Q: Who do you think the starting five will be for game #1? Who is the starting five in your neighborhood?
@Steeleman77
This is a GREAT question because I get to think about next season and it gets me all excited and tingly inside. However, when I think about my neighbors, I get the opposite of excited and tingly, which is not excited and yucky. I actually have two types of neighbors: the ones who annoy the crud out of me and the ones I haven’t met yet.
Anyway, here is who I think the Utah Jazz starting five will be next season:
- PG: Dante Exum – Exum is the future for the Utah Jazz at point guard. If he doesn’t improve his offensive game tremendously this year, then I think the Jazz should/will give up on him. But I don’t really know a ton about basketball or running a team, so don’t take my word for it.
- SG: Rodney Hood – When next season is over, we are all going to admit that Rodney Hood is a better player than Alec Burks. You can quote me on that. Just don’t publish it anywhere because I don’t really know a lot about the game of basketball or how to recognize talent.

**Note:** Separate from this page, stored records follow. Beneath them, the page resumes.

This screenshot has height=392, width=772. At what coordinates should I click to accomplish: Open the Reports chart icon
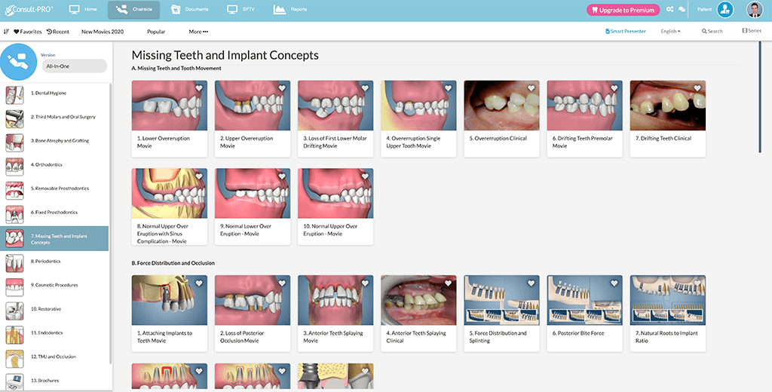(280, 9)
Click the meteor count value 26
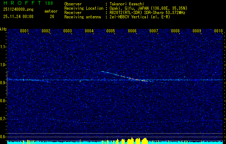 point(52,17)
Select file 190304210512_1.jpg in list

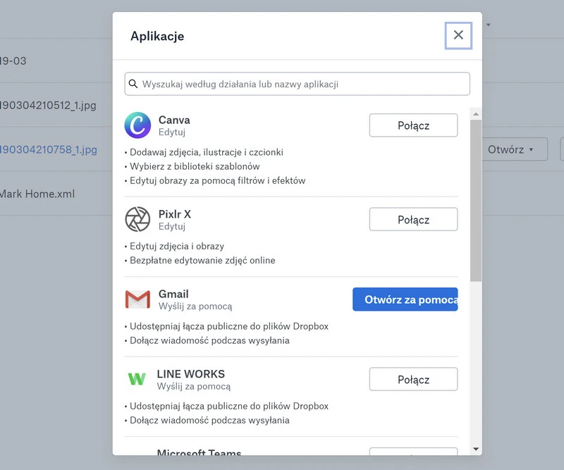pyautogui.click(x=48, y=106)
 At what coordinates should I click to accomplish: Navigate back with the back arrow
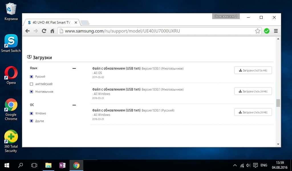[27, 31]
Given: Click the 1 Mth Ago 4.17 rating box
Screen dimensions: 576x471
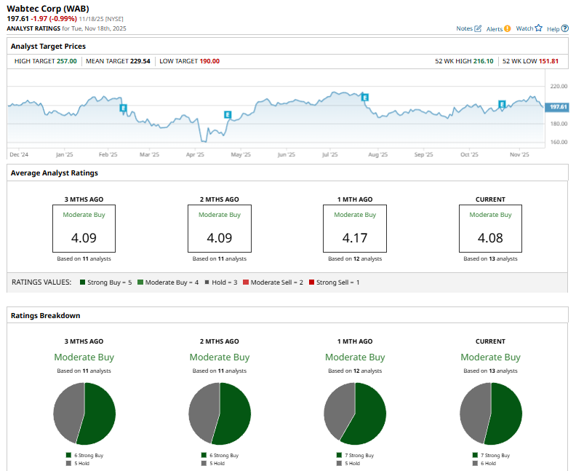Looking at the screenshot, I should 355,228.
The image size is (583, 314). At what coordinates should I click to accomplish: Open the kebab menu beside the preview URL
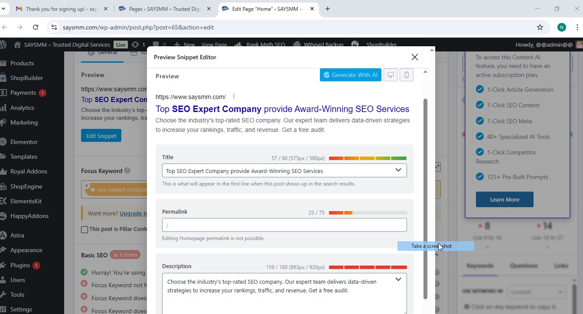(233, 96)
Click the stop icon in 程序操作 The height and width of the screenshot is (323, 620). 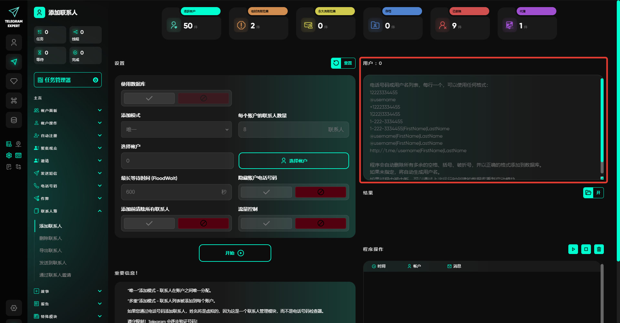click(x=586, y=249)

- SF: Gordon Hayward – Gordon is getting really good. In fact, he’s almost too good, but not quite good enough to lead the Jazz to a championship yet, but still very good. This is great because we still have a few steps to take before winning a championship. Still though, I’m not exactly sure what those steps are or even what the word “championship” really means.
- PF: Derrick Favors – If Favors can learn to hit free throws, then the NBA better watch out because that would get his scoring average up to like, 42 points a game I think. I’m not entirely sure that is true though because I don’t look up statistics nor do I understand basic algebra.

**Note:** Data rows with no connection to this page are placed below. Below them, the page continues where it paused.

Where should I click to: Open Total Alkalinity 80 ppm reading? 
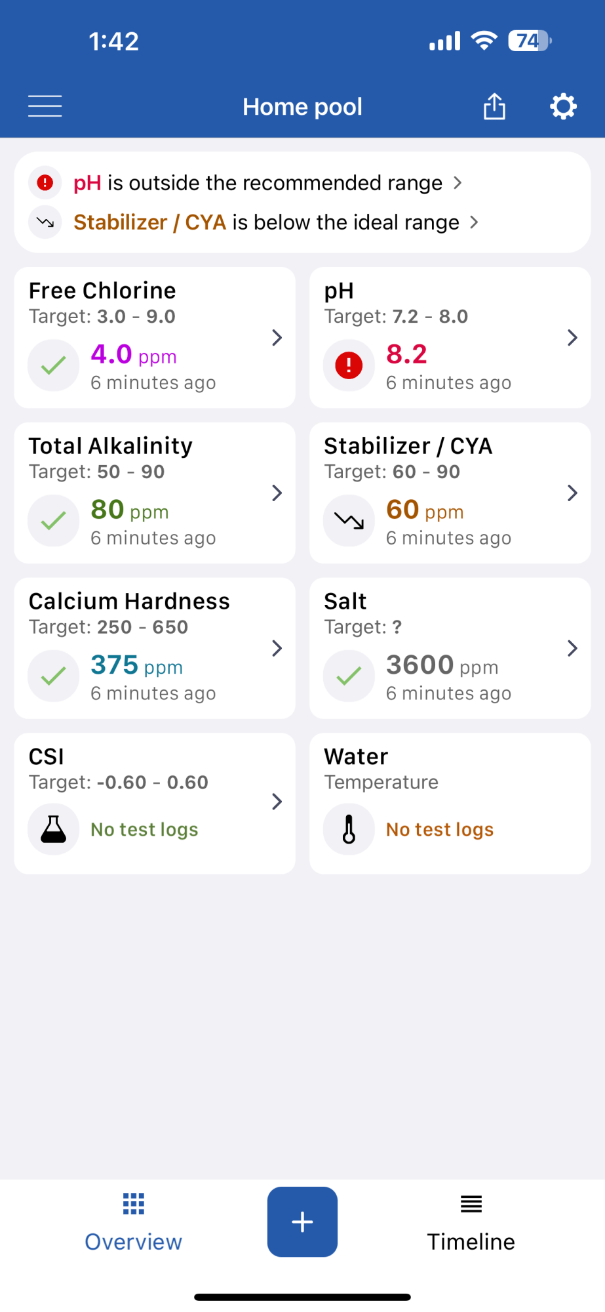pos(155,493)
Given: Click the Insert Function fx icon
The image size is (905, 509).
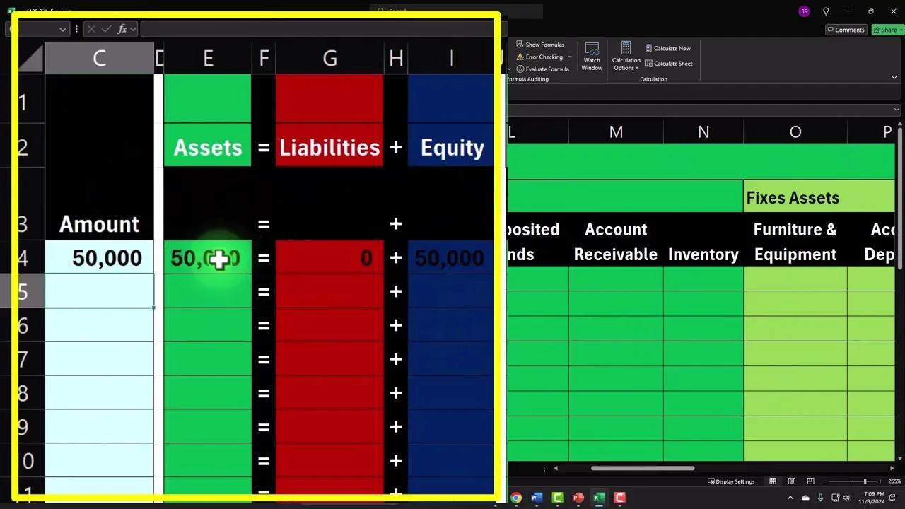Looking at the screenshot, I should tap(122, 29).
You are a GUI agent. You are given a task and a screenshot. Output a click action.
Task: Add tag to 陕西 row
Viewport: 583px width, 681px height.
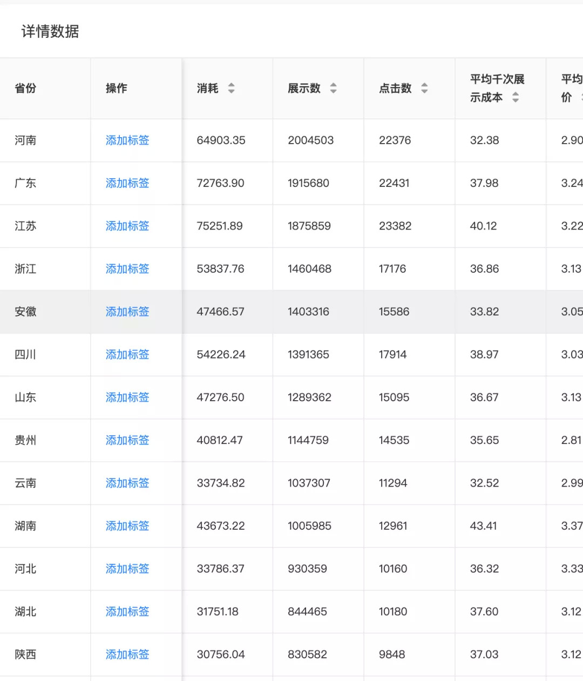click(x=127, y=655)
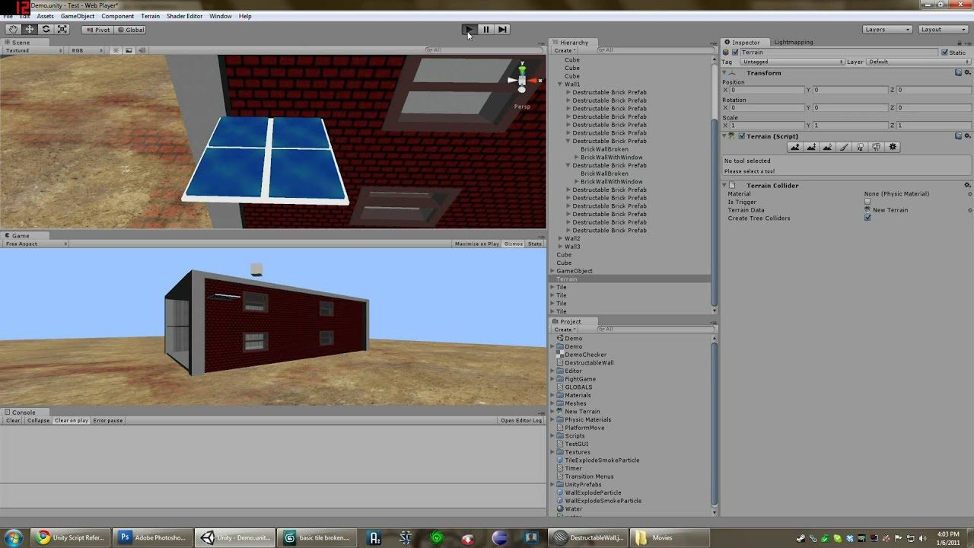Select the Smooth Height terrain tool
The image size is (974, 548).
[827, 147]
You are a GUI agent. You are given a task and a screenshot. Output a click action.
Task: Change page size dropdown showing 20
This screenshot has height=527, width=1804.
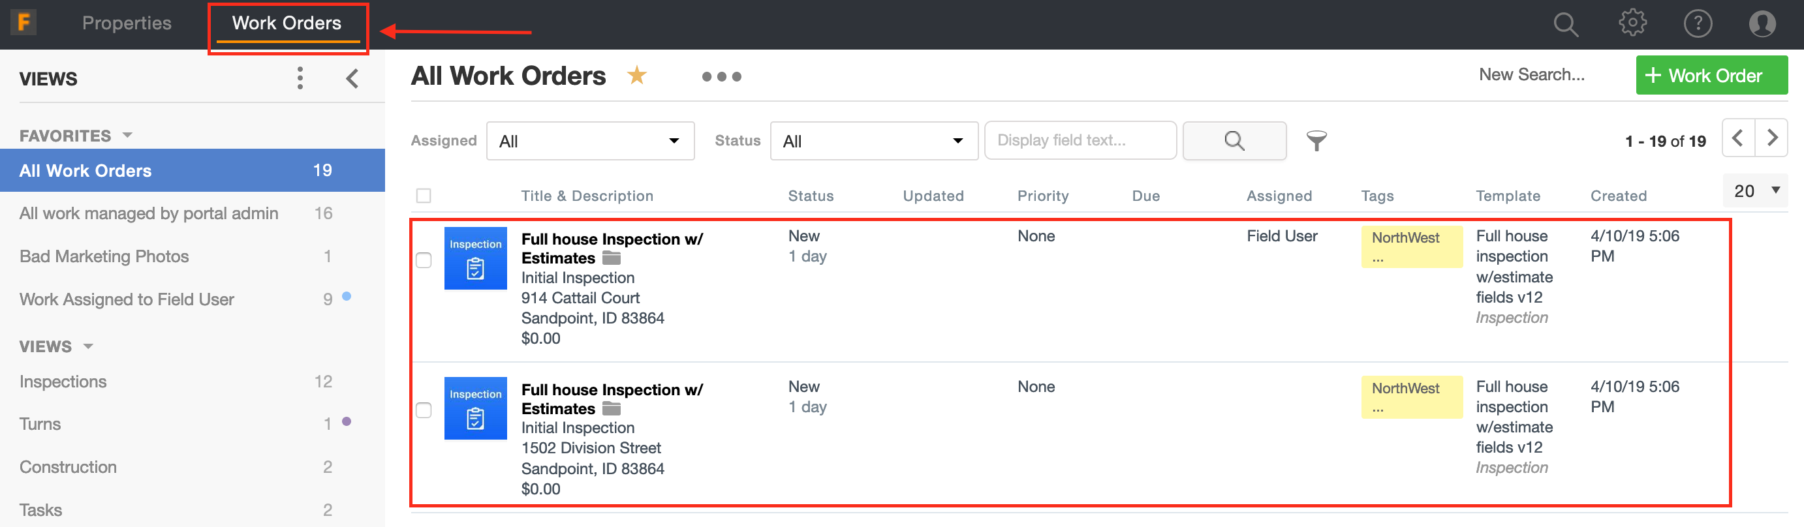coord(1755,191)
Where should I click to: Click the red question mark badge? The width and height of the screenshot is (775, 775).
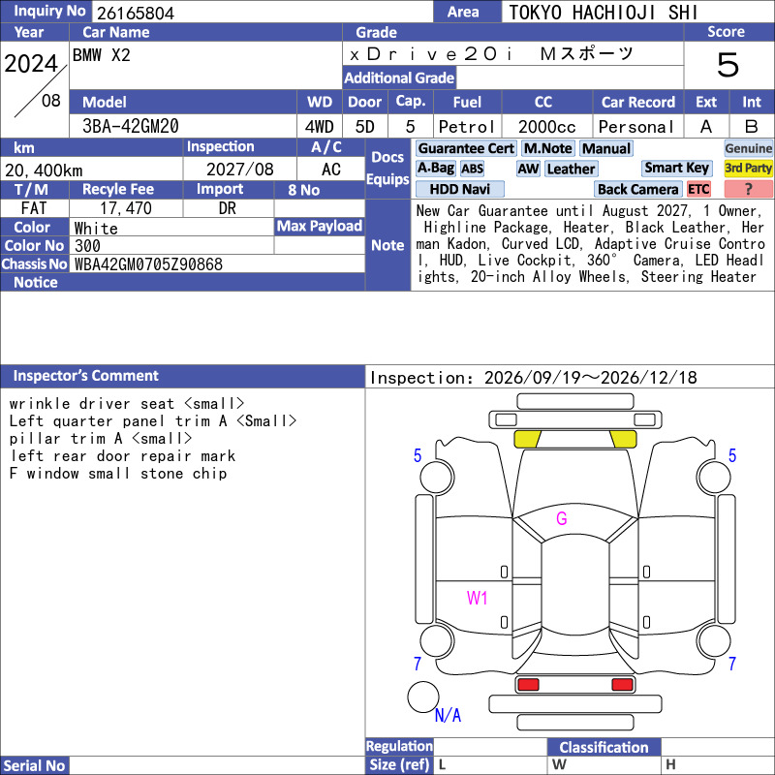(x=748, y=189)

- C: Rudy Gobert – Rudy was a HUGE surprise last year and from what I hear, his wingspan is getting so big that he could probably almost hug a redwood tree. That last part could be false because I’m really not sure what a wingspan is and I’ve never been to California.

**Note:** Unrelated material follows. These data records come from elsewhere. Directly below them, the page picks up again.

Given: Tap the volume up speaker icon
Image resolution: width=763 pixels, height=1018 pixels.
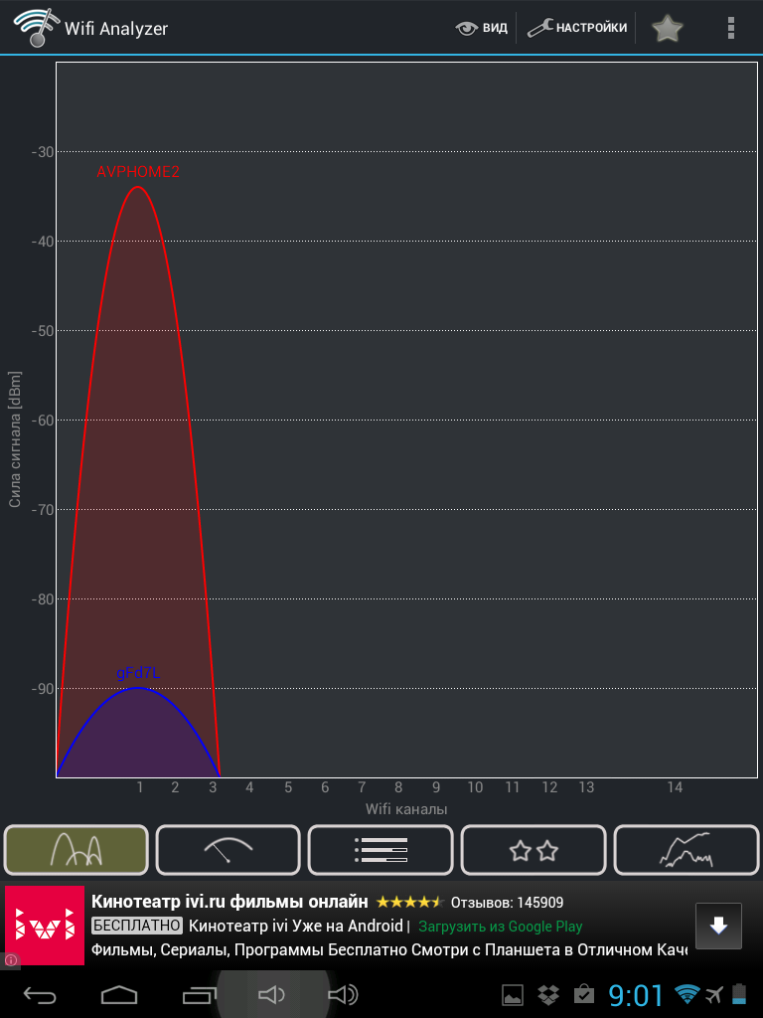Looking at the screenshot, I should pyautogui.click(x=342, y=994).
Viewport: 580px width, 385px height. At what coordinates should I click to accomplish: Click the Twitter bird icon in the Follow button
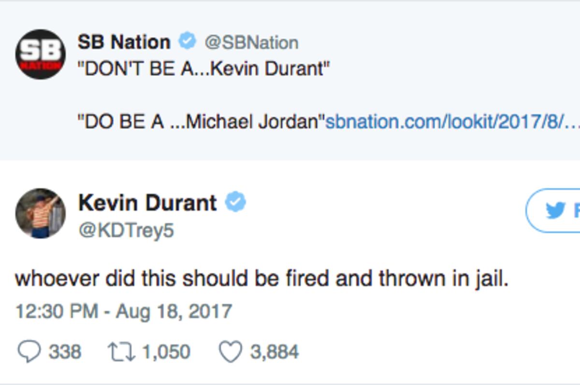pos(555,210)
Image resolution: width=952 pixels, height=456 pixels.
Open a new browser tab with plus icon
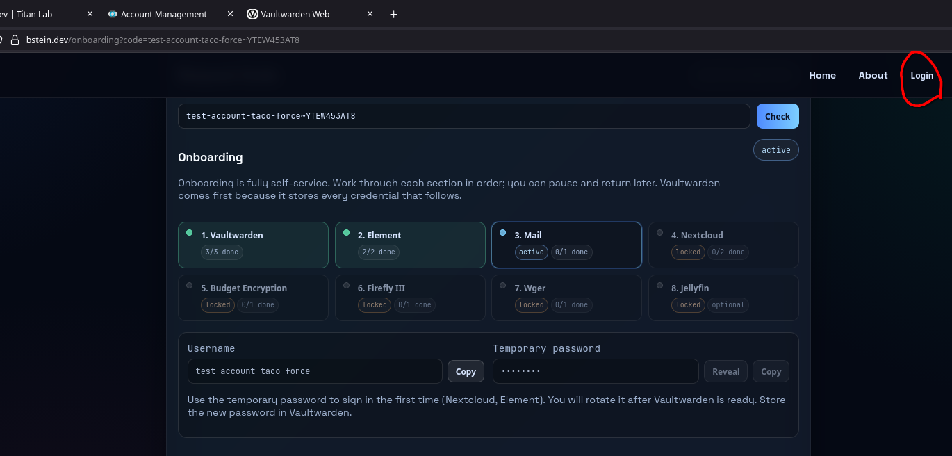(x=393, y=14)
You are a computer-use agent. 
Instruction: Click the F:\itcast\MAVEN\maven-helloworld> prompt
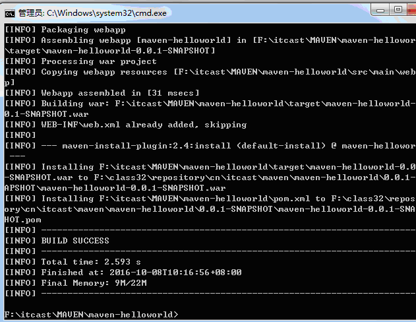point(91,315)
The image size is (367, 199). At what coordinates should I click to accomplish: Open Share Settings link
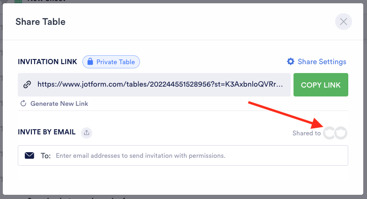[322, 62]
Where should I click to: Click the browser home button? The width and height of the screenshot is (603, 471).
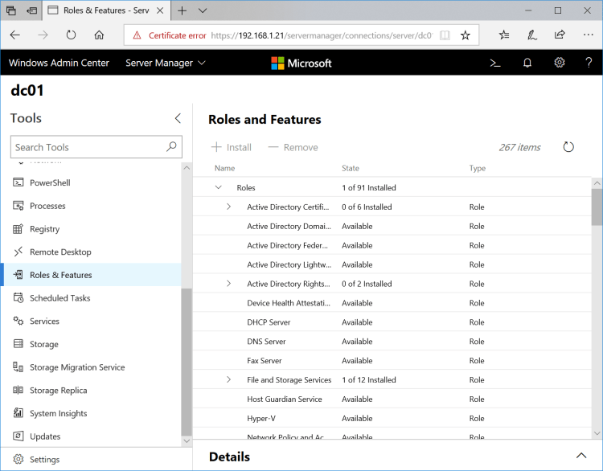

Now here is a list of my starting five neighbors:
- PG: Sherry Millerton – She said something a few years ago about my wife’s hair that eventually got back to my wife and I was NOT happy about it. After not talking to them for a few years, I went over and asked to borrow a hairbrush and never returned it. That’s what you get when you mess with the Ruddings, Sherry!
- SG: Scott Price’s idiot teenage son (I think his name is Hayden or something) – I don’t have any proof, but I’m pretty sure he is the one who is lighting small fires in or near everyone’s mailboxes. Also, he and his friends are ALWAYS yelling, “SHUT UP, BUBBLES!” whenever their dog barks.
- SF: Bill Wadley – Bill used to be a fairly cool guy until he started making comments about the cracks in my driveway. He even owns a jackhammer! If it’s bothering you so much Bill, then why don’t you come and take care of it?! You know where I live.
- PF: Cesar Rodriguez – Cesar’s actually OK. He wears a bandana and nods whenever I drive by. I have no beef with him.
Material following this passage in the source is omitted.